When Marianne dons the prison of gender oppression (beautifully symbolized in the corset/panniers worn on top of a white, tulle gown that is the centerpiece of the woman’s role), we know that the life that was her own has been imprisoned in her own consciousness and her marriage will be a confining cage. All the more we empathize with Marianne’s plight. Evoked is the desperate understanding that Marianne’s career was limited by sexual default, though she is the elder, though she is possibly the more magnificent one because nothing was made easy for her. As we note Wofie’s encouragement, we have all the greater admiration for her that she excelled despite being relegated to Wolfie’s widening shadow.

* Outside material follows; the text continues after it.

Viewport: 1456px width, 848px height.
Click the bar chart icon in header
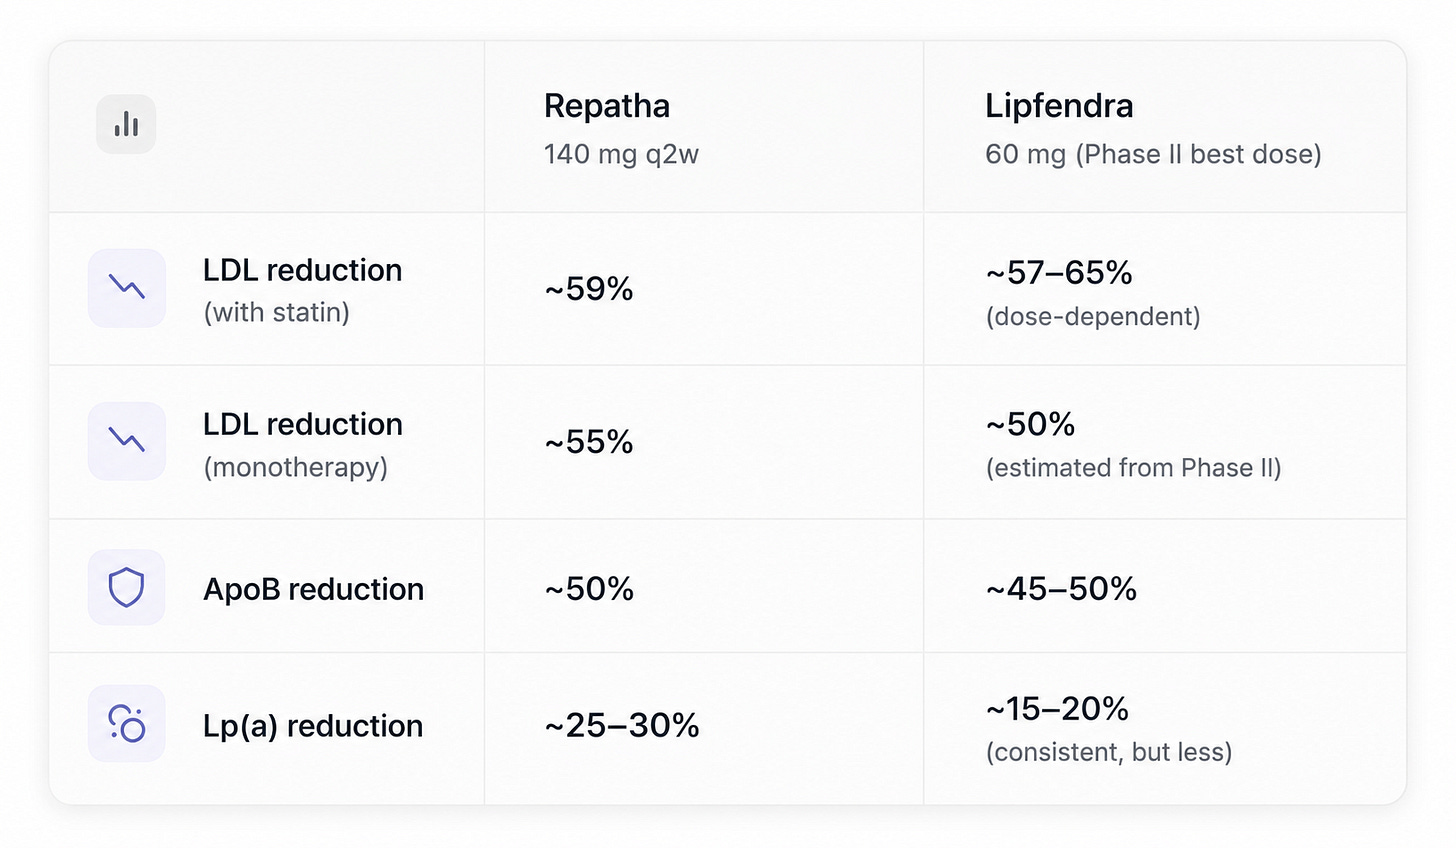tap(126, 124)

Again and again, Marianne discusses how the two siblings are counterpoints, how Wolfie is mentored and engaged by her whom he imitates. Initially her name appeared first in the billing when they toured Europe. They are musical parallels despite their difference in age and gender and they support each other without envy until Mozart disobeys his father after his mother’s death. When he marries, he goes into a decline away from her and Leopold who doesn’t know his situation. The parallel ends; Marianne dignifies herself in her marriage and afterward. Mozart dies. Throughout her life story, we learn that despite “being kept down” Marianne burgeoned with her music, composing and playing and eventually giving lessons after her husband dies. The correspondence between Wolfie and Marianne only reveal one composition, but there may have been more. We are the worse off that none of her compositions survived.

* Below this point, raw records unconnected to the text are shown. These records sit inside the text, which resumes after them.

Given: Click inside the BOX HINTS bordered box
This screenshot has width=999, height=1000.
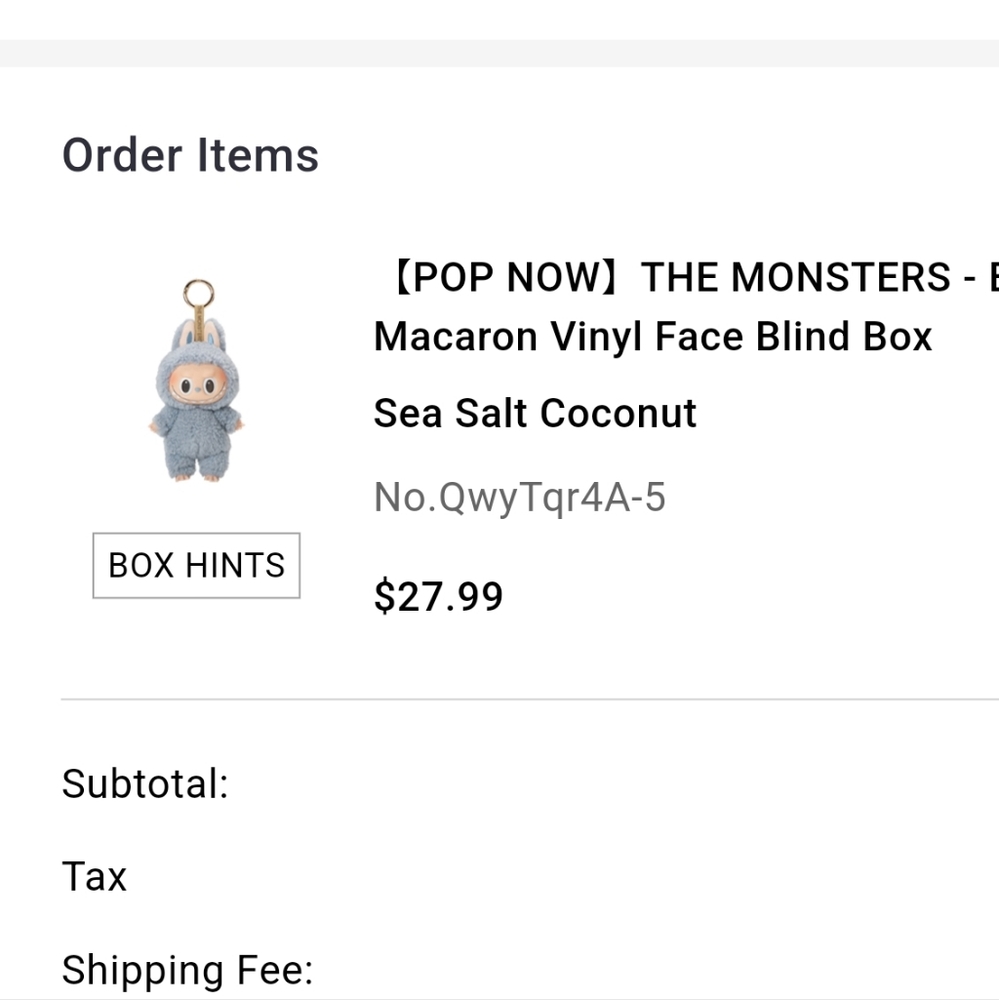Looking at the screenshot, I should [196, 566].
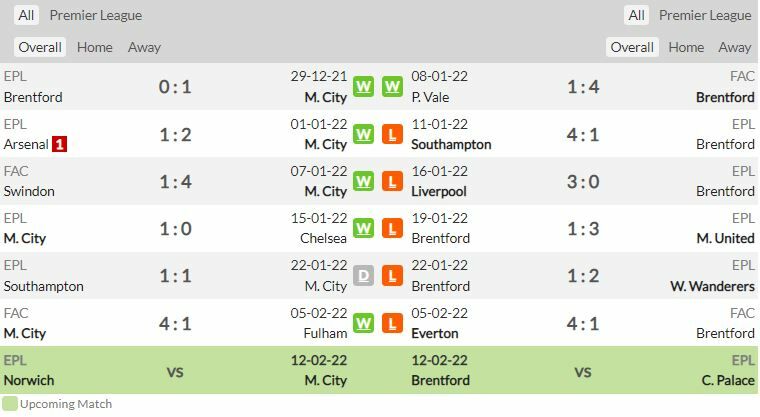The width and height of the screenshot is (760, 417).
Task: Click the red card badge beside Arsenal
Action: click(60, 144)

To imbue the spirit of the 17th century and how Marianne adjusts to the social structure, the gender inequality and the soft feminine prison which allures and constrains, director Isaac Byrne stages Milo around the centerpiece of a stunning ecru/white 18-foot dress whose layers increasingly spiral outward to the edge of the stage (designed by Magdalena Dabrowska). As a metaphor for exquisite beauty, grandeur, luxury and oppression it is unforgettable.

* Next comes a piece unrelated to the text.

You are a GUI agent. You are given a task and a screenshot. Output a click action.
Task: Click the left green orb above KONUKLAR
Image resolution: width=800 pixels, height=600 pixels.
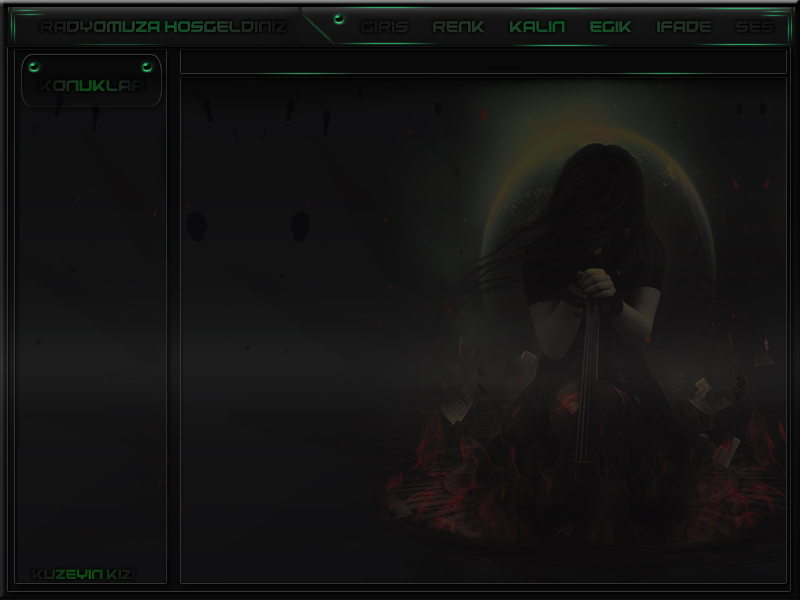[34, 66]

Byrne brilliantly uses the dress to evolve Marianne from freewheeling spirit, a prancing, lilting child, to one who grows increasingly burdened by lavish, sumptuous social strictures that tease the eye and are an underlying torment (the courtly bows, the delicate grace of fan gestures, the perfume and powder, the stylized movements created by Styles Choreographer and Movement Director Janice Orlandi). With stunning precision the dress functions as props, settings, multiple themes, metaphors, and is the focal point of Marianne’s final transcendence as she rises up to be remembered and honored in this production.
The design team has done a splendid job to effect the beauty of this work along with the musical compositions (Mozart, Marianna Martines-a noblewoman who influenced Marianne, original music by Nathan Davis and Phyllis Chen). In this indelible work each element melds with the themes to express Marianne’s perceptions and revelations.
The captivating, award nominated, award winning production is in a limited engagement at The Players Theater and runs until June 4, 2016. See The Other Mozart while this amazing production is still in NYC. You will be glad you did.